Felicitando a mi amiga Elena en su feliz cumpleaños, me ha comentado que no se podía acceder al artículo de E. L., pues aquí va. Nada de eso pasaría si se comprara el periódico.
Europa: entre la hipocresía y la ingenuidad
La noticia aparecida hace unos días en el diario El País puede ser de todo menos sorprendente. Alemania, Bélgica, Holanda, Luxemburgo y Noruega tienen previsto pedir a Estados Unidos la retirada de su arsenal nuclear en Europa en el marco de las reuniones de la OTAN previas a la conferencia de revisión del Tratado de No Proliferación que se celebrará en mayo en Nueva York. Aparentemente, estos países consideran que acoger bombas norteamericanas en su suelo les deslegitima para pedir a otros Estados el abandono de sus pretensiones nucleares. En la actual coyuntura geopolítica mundial, estiman, “ya es hora de adaptar la política nuclear a las nuevas circunstancias”. Parece ser que terminada la guerra fría, los líderes de estas naciones europeas no ven la necesidad de contar con una capacidad de deterrence en el Viejo Continente. Es más, tienen la convicción de que la permanencia de estos arsenales es altamente contraproducente en el mundo hoy.
Hasta aquí, nada nuevo bajo el sol. El pacifismo europeo pos-caída del Muro de Berlín no necesita aclaración. A pesar de la constante participación de potencias europeas en la práctica totalidad de las operaciones bélicas llevadas a cabo desde entonces en el mundo –ya sea a través del envió directo de tropas, el apoyo político o la puesta a disposición de recursos financieros o logísticos-, Europa sigue empeñada en recalcar la necesidad de una solución pacífica y negociada para todos los conflictos. Como señaló Robert Kagan en una de sus obras más influyentes, los europeos ya hemos hecho el tránsito hacia el mundo pos kantiano de la paz perpetua. Da lo mismo que hablemos de casos flagrantes de limpieza étnica, enquistadas guerras civiles o simples y llanos genocidios. La guerra es mala y nunca debe ser la respuesta. Al fin y al cabo, si Europa fue capaz de superar el secular antagonismo franco-germánico y reconciliarse sobre las cenizas de la II Guerra Mundial, ¿por qué el resto del mundo no puede hacer lo mismo?

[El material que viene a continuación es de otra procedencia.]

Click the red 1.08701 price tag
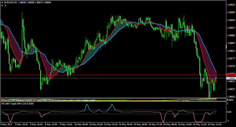The image size is (236, 127). (x=231, y=75)
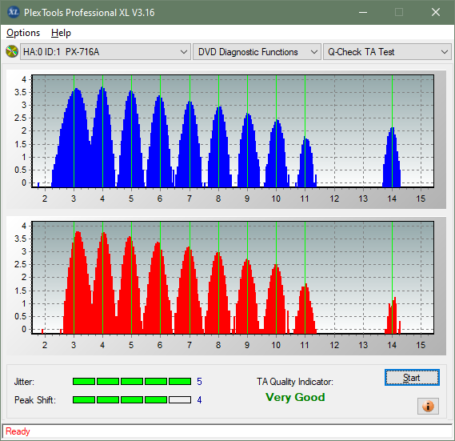This screenshot has height=441, width=455.
Task: Click the PlexTools XL app icon
Action: point(13,12)

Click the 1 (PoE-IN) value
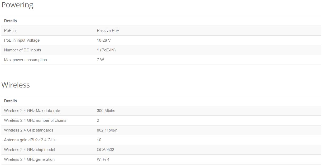(106, 50)
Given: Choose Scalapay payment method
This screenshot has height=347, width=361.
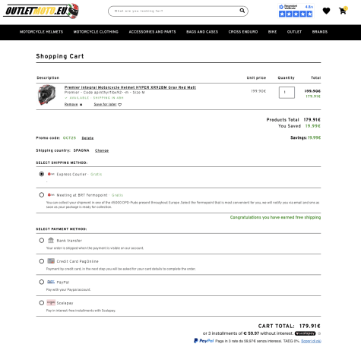Looking at the screenshot, I should [42, 303].
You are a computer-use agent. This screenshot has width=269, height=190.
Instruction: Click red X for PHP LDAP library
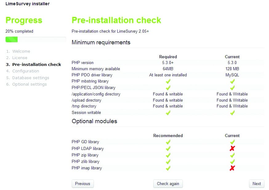click(x=232, y=148)
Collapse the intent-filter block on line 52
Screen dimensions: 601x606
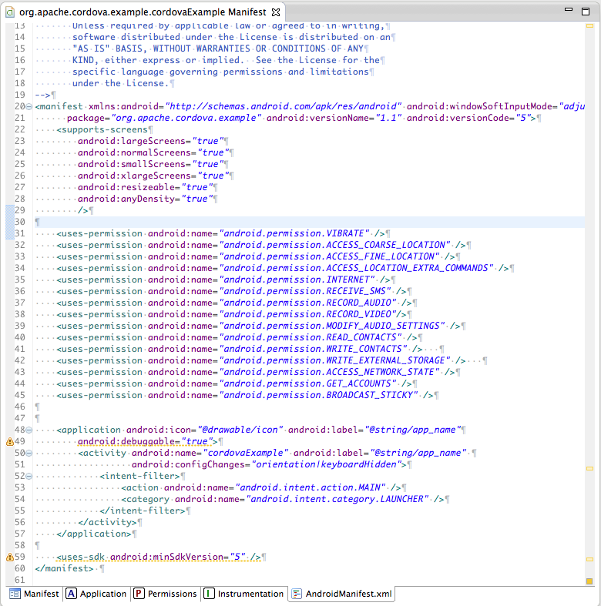click(x=29, y=476)
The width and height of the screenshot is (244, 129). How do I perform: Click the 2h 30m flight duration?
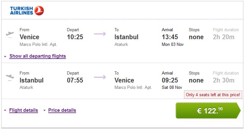224,80
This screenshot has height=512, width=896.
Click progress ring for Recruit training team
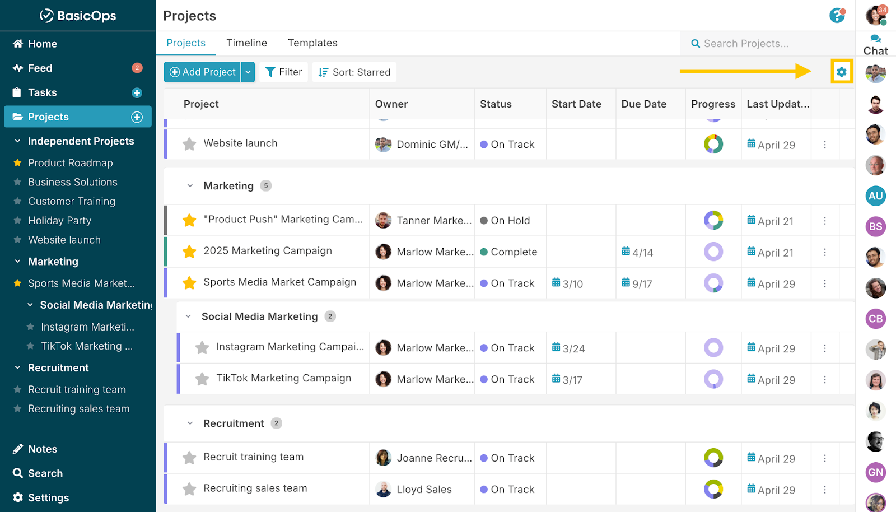tap(713, 458)
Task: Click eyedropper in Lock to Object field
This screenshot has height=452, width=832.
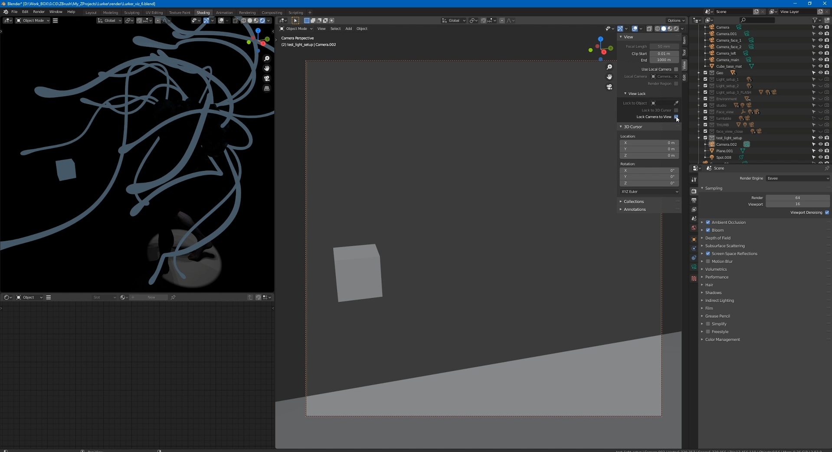Action: click(676, 103)
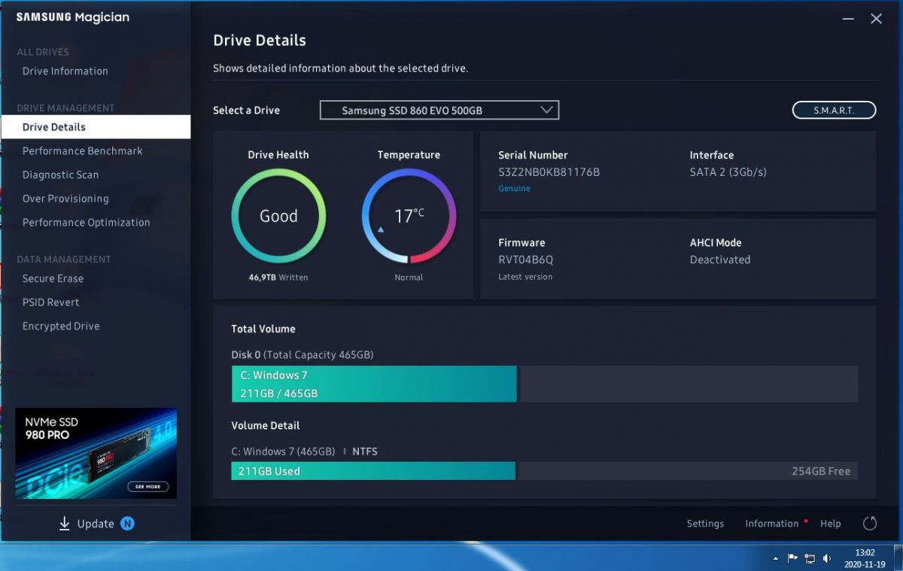Open Secure Erase option
The width and height of the screenshot is (903, 571).
[x=53, y=278]
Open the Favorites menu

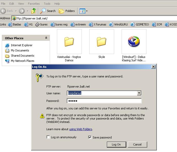coord(34,4)
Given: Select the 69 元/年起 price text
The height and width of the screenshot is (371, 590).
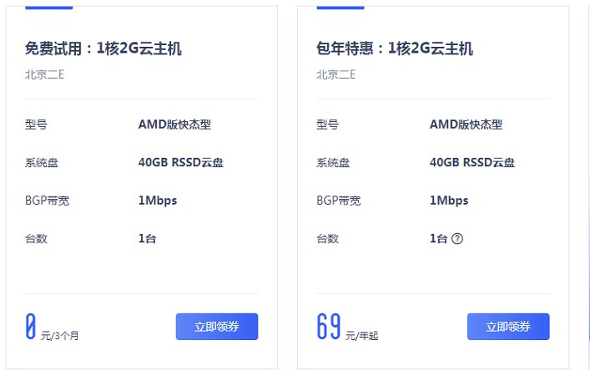Looking at the screenshot, I should (347, 328).
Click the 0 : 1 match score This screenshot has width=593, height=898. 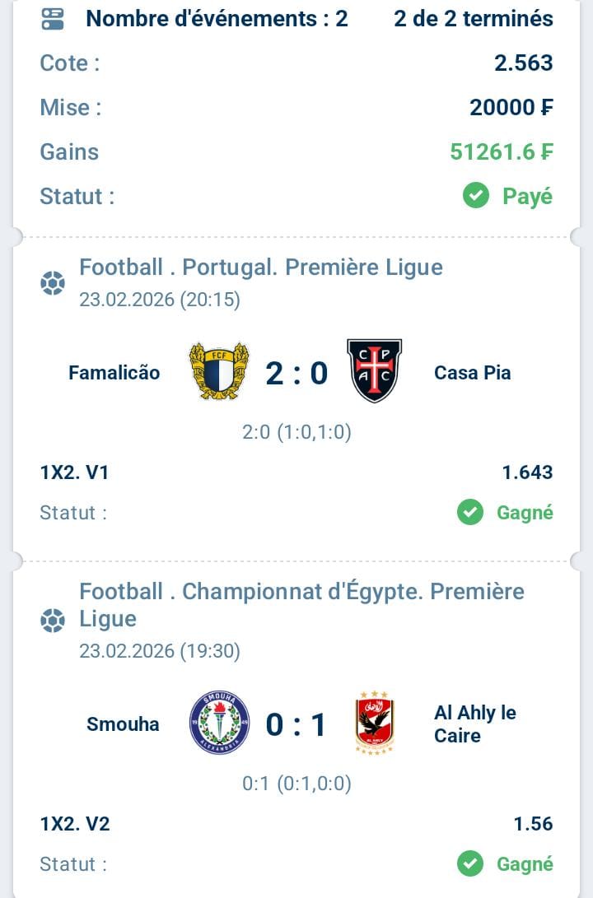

Por esto, la noticia recogida en el primer párrafo no merecería más comentario de no ser por su coincidencia con otra que aparece a continuación: Francia y Alemania, el auto declarado corazón de la Unión Europea, manifiestan su “seria preocupación” por la continuación del plan atómico iraní que revela el último informe de la OEIA. Los respectivos gobiernos de estos dos países exigen ¨sanciones” y “determinación”. Sin duda, ambos coinciden en que un Irán en posesión de armas nucleares constituiría una seria amenaza para la paz y seguridad mundiales y reconocen la necesidad de que la comunidad internacional tome cartas en el asunto. Obviamente y a renglón seguido, tanto franceses como alemanes rechazaron una intervención militar de plano. ¿Cómo proceder entonces para hacer frente al desafío iraní en vista de que las medidas sancionadoras hace largo tiempo puestas en práctica no parecen modificar un ápice la presumible voluntad de la república islámica de continuar con su programa nuclear?

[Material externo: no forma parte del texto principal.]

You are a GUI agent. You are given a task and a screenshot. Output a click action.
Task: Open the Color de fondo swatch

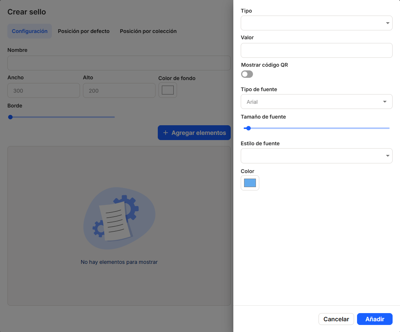[168, 90]
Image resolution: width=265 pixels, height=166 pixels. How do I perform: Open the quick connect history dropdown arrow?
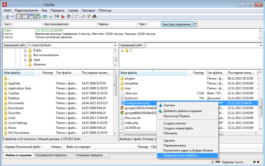point(196,24)
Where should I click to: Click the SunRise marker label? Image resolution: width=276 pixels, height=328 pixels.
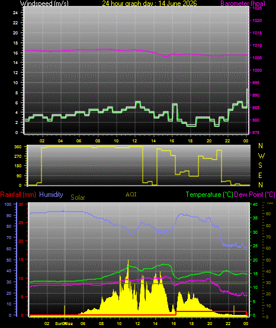coord(64,324)
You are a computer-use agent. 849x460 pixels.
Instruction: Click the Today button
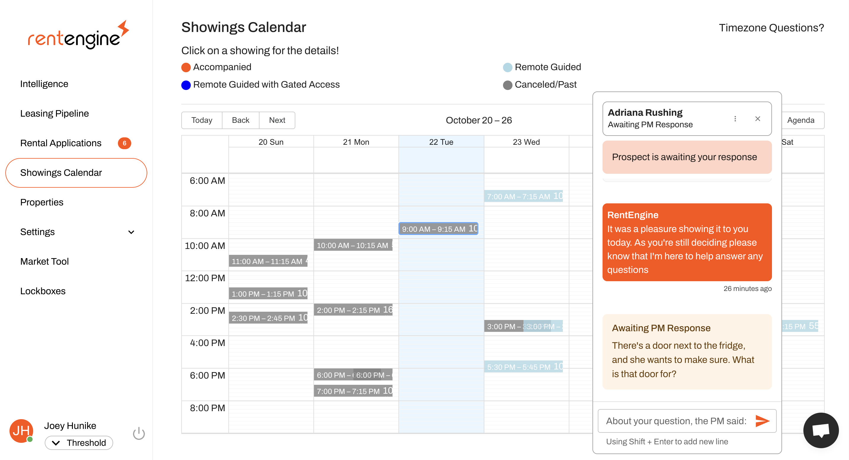(x=201, y=120)
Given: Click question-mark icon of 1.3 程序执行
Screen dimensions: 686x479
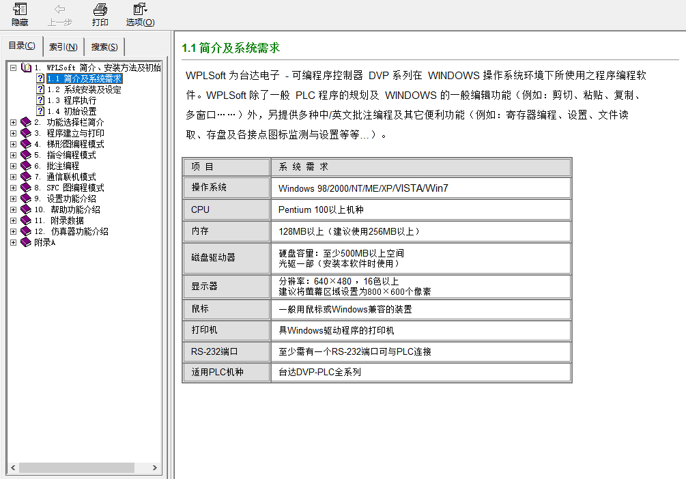Looking at the screenshot, I should [x=40, y=100].
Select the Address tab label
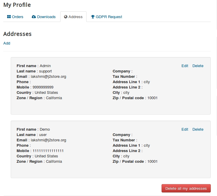217x196 pixels. pyautogui.click(x=75, y=17)
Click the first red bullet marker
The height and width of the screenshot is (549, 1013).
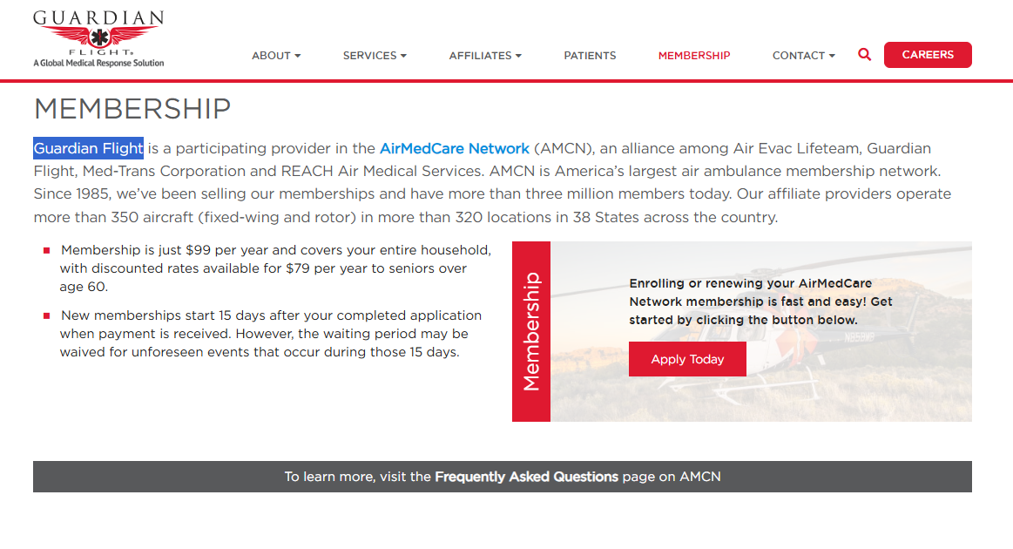pos(46,250)
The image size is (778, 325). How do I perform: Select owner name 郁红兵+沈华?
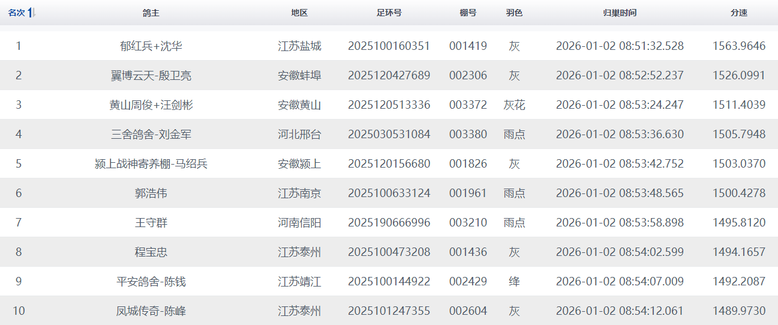(x=151, y=46)
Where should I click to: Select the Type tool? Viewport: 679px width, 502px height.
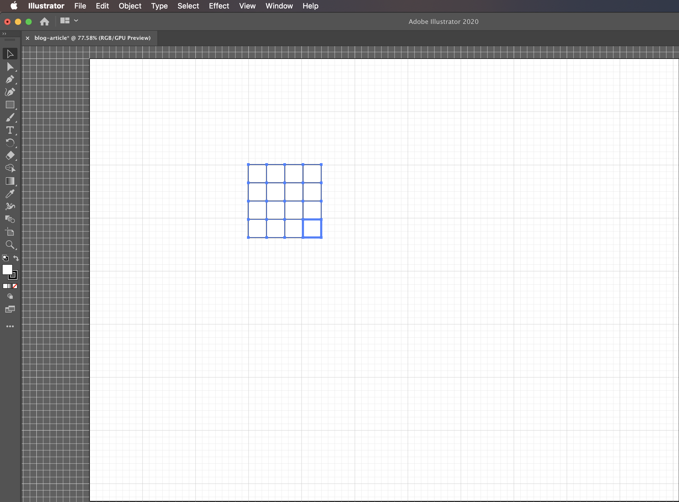(x=9, y=130)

Descartada de antemano la alternativa militar -que podría ser ruinosa desde todo punto de vista- y manteniendo el escepticismo que el conocimiento de la efectividad histórica de las sanciones dicta, pocos recursos quedan al alcance de las potencias occidentales, incluso contando con la colaboración de Rusia, China y la ONU. A la espera de que un cambio interno en el país ponga fin a las pretensiones nucleares iraníes -y a poder ser al régimen que las patrocina también-, la solución más racional pasa por prepararse para un Irán atómico. En este escenario, la historia de la guerra fría muestra como la única forma de garantizar la paz y seguridad globales en un mundo plagado de poderes nucleares es la disuasión. De hecho, y como subraya el teórico que más ha estudiado el largo conflicto entre Este y Oeste, John Gaddis, el desarrollo de la bomba atómica a mediados de siglo pasado ha evitado, paradójicamente, el estallido de nuevas guerras totales entre los actores dominantes del sistema internacional. No hay motivos para creer que Europa no hubiera sido un campo de batalla por tercera vez de no haber mediado el poder disuasorio de la más denostada bomba.

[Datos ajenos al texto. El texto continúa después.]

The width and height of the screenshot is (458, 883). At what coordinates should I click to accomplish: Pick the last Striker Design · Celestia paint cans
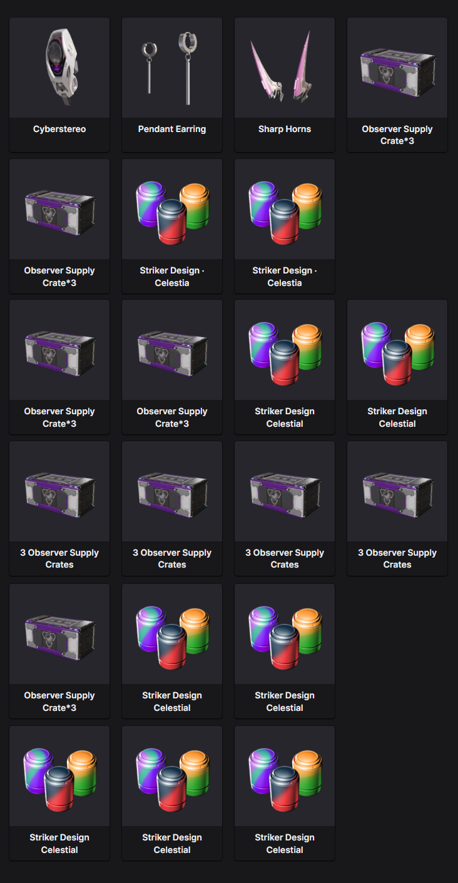pos(285,209)
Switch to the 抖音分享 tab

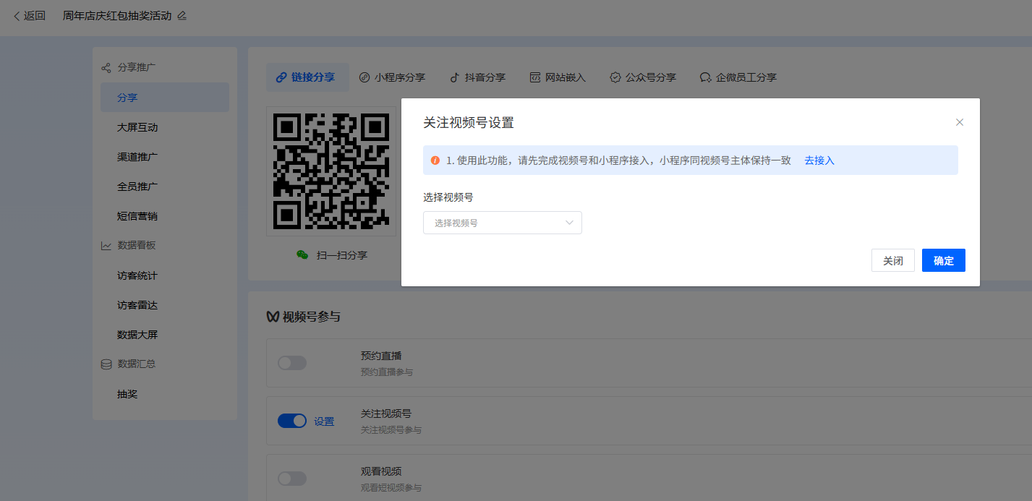point(477,77)
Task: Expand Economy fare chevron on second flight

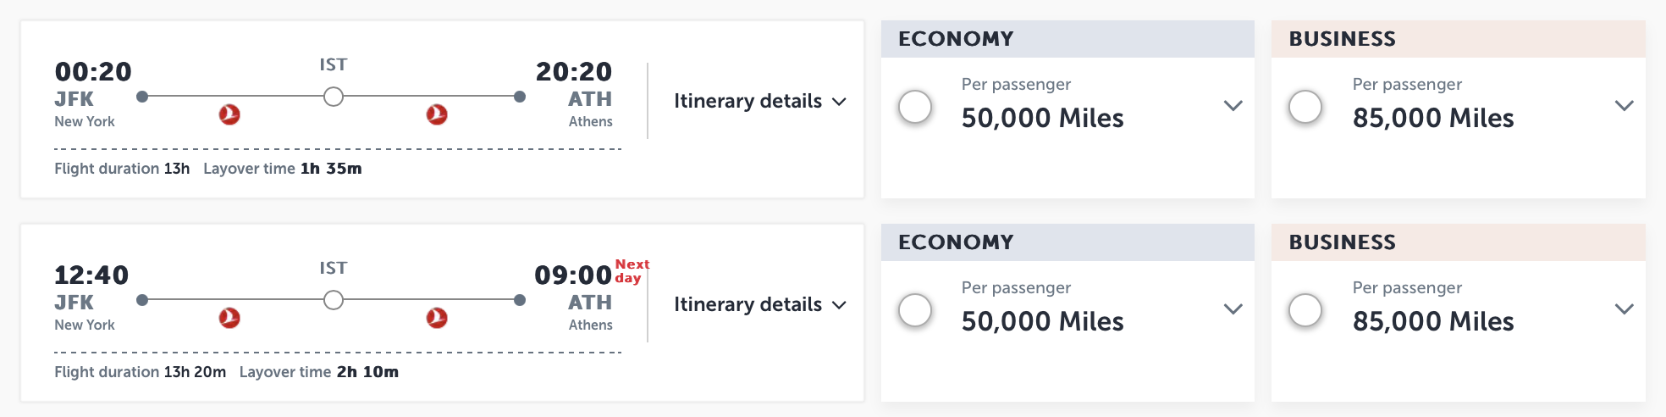Action: (x=1233, y=309)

Evidentemente, no es fácil negar a alguien el derecho a tener lo que uno tiene. Pero de ahí a creer que la mera renuncia a lo que uno posee va a calmar las ansias ajenas, va un trecho. Irán no va abandonar su programa nuclear por más que Europa se deshaga de los arsenales norteamericanos en su territorio. El régimen ayatolá busca afianzar su posición internacional, legitimarse internamente y en última instancia tener la capacidad destructiva que otorga el desarrollo de capacidades atómicas. Con suerte, parece pensar una mayoría de líderes europeos, los misiles iraníes nunca apuntarán a Europa; son Israel y Estados Unidos los tradicionales objetivos de las invectivas de Ahmadineyad. Tal vez. Pero Europa debería repensar dos veces su estrategia defensiva en el presente siglo antes de retirar armamento nuclear del continente y considerar al totalitario Irán y a la cada vez más autoritaria Rusia -no lo olvidemos- compañeros entusiastas en el viaje hacia la paz perpetua.